Protestant Episcopal Church. Journal of the ... Annual Convention of the Protestant Episcopal Church in ... North Carolina. 1858–1919. Digital images. The Internet Archive. https://archive.org : 2014.

Your Reference Notes might then say:

Protestant Episcopal Church, Journal of the ... Annual Convention of the Protestant Episcopal Church in ... North Carolina ... 1861 (Fayetteville, N.C.: Edward J. Hale & Sons, 1861), 22; digital images, The Internet Archive (https://archive.org : accessed 19 June 2014).

Protestant Episcopal Church, Journal of the ... Annual Convention of the Protestant Episcopal Church in ... North Carolina ... 1878 (Fayetteville, N.C.: Different Publisher, 1878), 100; digital images, The Internet Archive (https://archive.org : accessed 19 June 2014).

And, of course, any time you repeat a citation to a volume you have already cited in full, then you can give a standard short citation such as

Protestant Episcopal Church, Journal of the ... Annual Convention of the Protestant Episcopal Church in ... North Carolina ... 1861, 22.

All of this does leave one further issue for you to deal with. If, at input, you reduce the problem to a single Source List Entry, which would be standard at output stage (i.e., publication time), then—in your working stage—how are you going to maintain a record of what publisher and place of publication applies to each individual year?
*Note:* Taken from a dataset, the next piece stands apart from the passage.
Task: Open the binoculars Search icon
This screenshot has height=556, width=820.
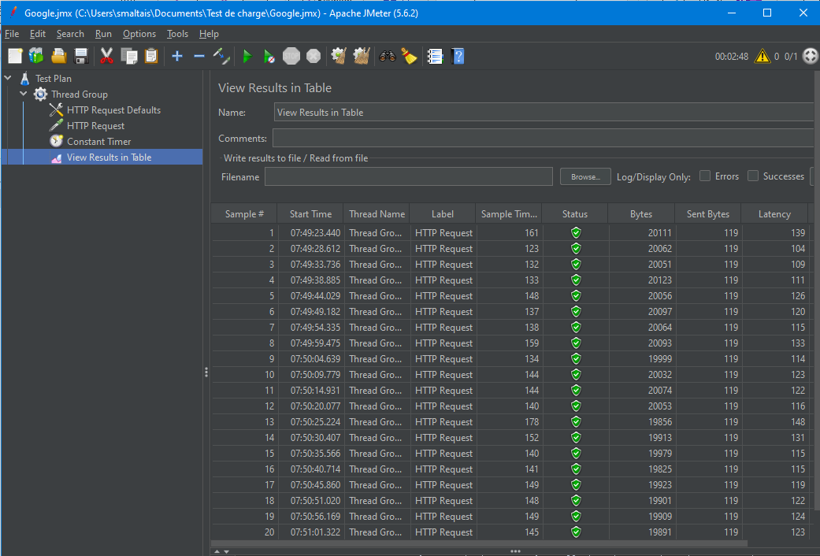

Submitted bytmphelpson Mon, 06/23/2014 - 07:42

I used to tell new members of my staff when I was working that "the only dumb question is the one you don't ask." I was so close to not posting this query, because I was "sure" I knew the answer! Sigh. At least I decided to take my own advice.

Thank you for your response and your advice. Sometimes my instinct is to "wing it" when I can't find the exact answer, and it is good to know that occasionally that is a good instinct. The reference to the Library of Congress is especially helpful, as well as your suggestions.

I am left with one question.I noticed that in your revised version of the Reference Notes, you suggest that I continue to use the ellipsis that is used in the Source List Entry, rather than writing out the specifics, such as "Forty-Fifth." I expected that the Reference Note, at least the First Reference Note, would need to be more exact in its detail, so I was surprised to find it also simplified. Is the reason for doing it this way so that it is consistent in form with the Source List Entry, or is there another reason that this is an acceptable form? (I am not complaining, I am just confused!)

Thanks!

Oh, and to answer your question to me which I forgot in my original reply, I am keeping track of the full information you noted in my research notes. Plus, I have a downloaded copy of each journal on my hard drive for that invariable time when I need to go back to the source to look for "one more detail."

Tom,

In citing very long titles such as this one, we are allowed discretion as to how much of it to use. This is analogous to situations in which we have many authors, as frequently seen in science journals; we have to name one, we might name two or three, but seldom would we name, say, seven or eight.

A decision to truncate a long title would depend upon how much of the trailing words are needed to exactly identify the book. EE 12.57 and 12.59 also addresses this from the standpoint of nineteenth-century city directories, where titles of two or three dozen words are not uncommon. EE 13.9–13.13 address it from the standpoint of annually published legislative acts, which also tend to carry long titles. 

Both city directories and acts passed by legislative sessions are also forms of serial publications that are issued annually or so, with virtually similar titles.

 

 

Submitted bytmphelpson Mon, 06/23/2014 - 10:33

That makes sense now - thank you! (Now I have to file this away for my Act of Parliament pertaining to another ancestor!)